■ **Exercise details**
Convert the data below into a JSON list of strings with one string per line. Skip blank lines and omit the pictures.
+++ Task material +++
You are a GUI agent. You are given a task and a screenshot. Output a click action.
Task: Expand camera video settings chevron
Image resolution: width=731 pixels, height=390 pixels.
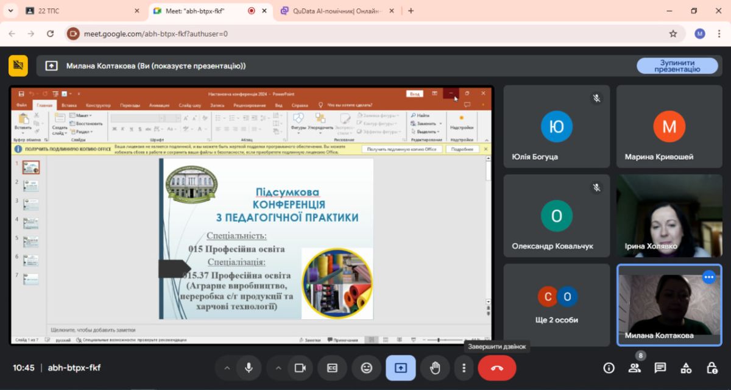[x=278, y=368]

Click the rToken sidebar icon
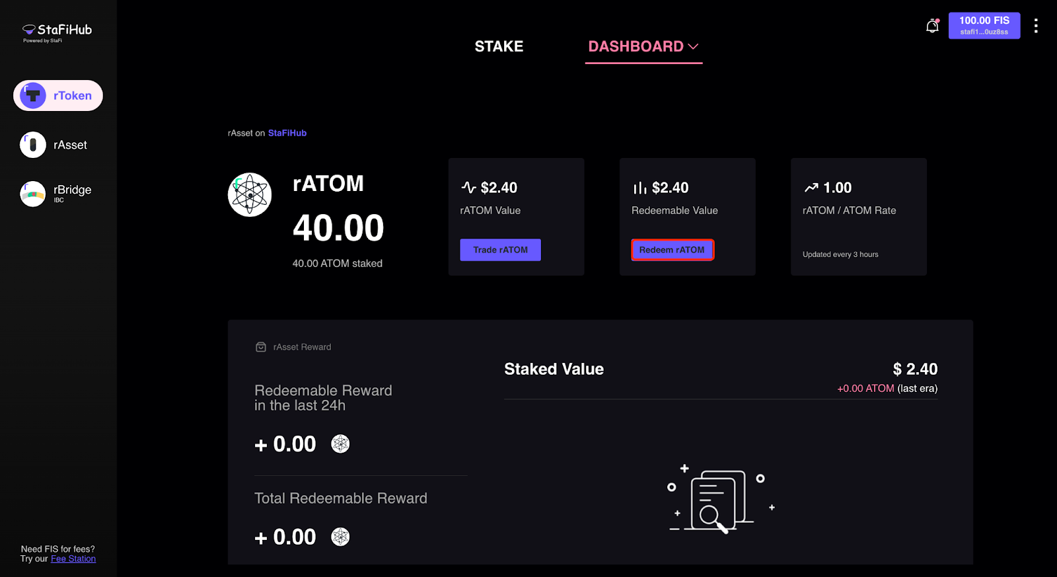click(33, 96)
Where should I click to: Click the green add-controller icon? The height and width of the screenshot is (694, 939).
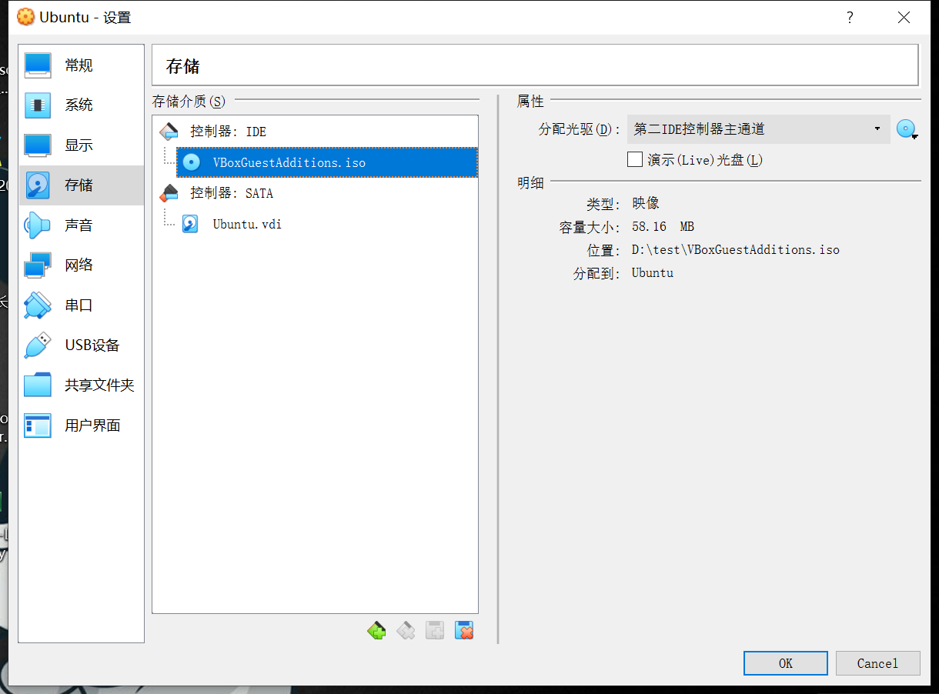[x=376, y=629]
+++
■ **Response**
[
  "You are a GUI agent. You are given a task and a screenshot. Output a click action.",
  "Task: Expand camera video settings chevron",
  "Image resolution: width=731 pixels, height=390 pixels.",
  "[x=278, y=368]",
  "Click the rToken sidebar icon",
  "click(33, 96)",
  "Where should I click to: Click the green add-controller icon? The height and width of the screenshot is (694, 939).",
  "[x=376, y=629]"
]